Task requirements> Present the lines below as a numbered list, omitting any blank lines.

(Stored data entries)
+ + + + + + +
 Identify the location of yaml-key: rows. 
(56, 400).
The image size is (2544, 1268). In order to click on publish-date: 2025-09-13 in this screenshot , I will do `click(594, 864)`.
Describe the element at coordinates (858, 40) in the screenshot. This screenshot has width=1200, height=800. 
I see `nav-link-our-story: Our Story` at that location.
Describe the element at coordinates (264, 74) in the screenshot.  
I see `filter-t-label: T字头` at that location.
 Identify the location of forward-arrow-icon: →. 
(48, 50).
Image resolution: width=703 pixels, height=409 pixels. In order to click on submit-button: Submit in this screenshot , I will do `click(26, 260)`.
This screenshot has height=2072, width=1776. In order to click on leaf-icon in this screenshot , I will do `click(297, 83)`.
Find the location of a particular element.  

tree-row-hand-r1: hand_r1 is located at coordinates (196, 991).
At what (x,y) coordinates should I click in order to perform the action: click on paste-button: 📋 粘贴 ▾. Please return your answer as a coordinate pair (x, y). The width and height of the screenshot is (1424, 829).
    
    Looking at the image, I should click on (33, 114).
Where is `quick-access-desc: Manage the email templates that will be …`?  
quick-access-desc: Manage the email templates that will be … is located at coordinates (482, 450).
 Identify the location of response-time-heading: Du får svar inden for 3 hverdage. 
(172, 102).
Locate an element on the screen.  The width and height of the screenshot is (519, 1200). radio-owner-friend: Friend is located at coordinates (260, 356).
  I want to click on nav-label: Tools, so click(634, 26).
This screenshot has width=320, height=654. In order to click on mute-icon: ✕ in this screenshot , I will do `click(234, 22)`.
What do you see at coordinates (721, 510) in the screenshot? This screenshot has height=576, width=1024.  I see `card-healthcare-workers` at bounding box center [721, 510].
+ + + + + + +
Answer to the problem>
1.  Identify the location of yaml-key: rows. 
2. (56, 400).
3. The image size is (2544, 1268). In order to click on publish-date: 2025-09-13 in this screenshot , I will do `click(594, 864)`.
4. Describe the element at coordinates (858, 40) in the screenshot. This screenshot has width=1200, height=800. 
5. I see `nav-link-our-story: Our Story` at that location.
6. Describe the element at coordinates (264, 74) in the screenshot.  
7. I see `filter-t-label: T字头` at that location.
8.  Identify the location of forward-arrow-icon: →. 
9. (48, 50).
10. Image resolution: width=703 pixels, height=409 pixels. In order to click on submit-button: Submit in this screenshot , I will do `click(26, 260)`.
11. This screenshot has height=2072, width=1776. In order to click on leaf-icon in this screenshot , I will do `click(297, 83)`.
12. Find the location of a particular element.  
13. tree-row-hand-r1: hand_r1 is located at coordinates (196, 991).
14. At what (x,y) coordinates should I click in order to perform the action: click on paste-button: 📋 粘贴 ▾. Please return your answer as a coordinate pair (x, y). The width and height of the screenshot is (1424, 829).
15.     Looking at the image, I should click on (33, 114).
16. Where is `quick-access-desc: Manage the email templates that will be …`?  
17. quick-access-desc: Manage the email templates that will be … is located at coordinates (482, 450).
18.  Identify the location of response-time-heading: Du får svar inden for 3 hverdage. 
19. (172, 102).
20. Locate an element on the screen.  The width and height of the screenshot is (519, 1200). radio-owner-friend: Friend is located at coordinates (260, 356).
21.   I want to click on nav-label: Tools, so click(634, 26).
22. This screenshot has width=320, height=654. In order to click on mute-icon: ✕ in this screenshot , I will do `click(234, 22)`.
23. What do you see at coordinates (721, 510) in the screenshot? This screenshot has height=576, width=1024.  I see `card-healthcare-workers` at bounding box center [721, 510].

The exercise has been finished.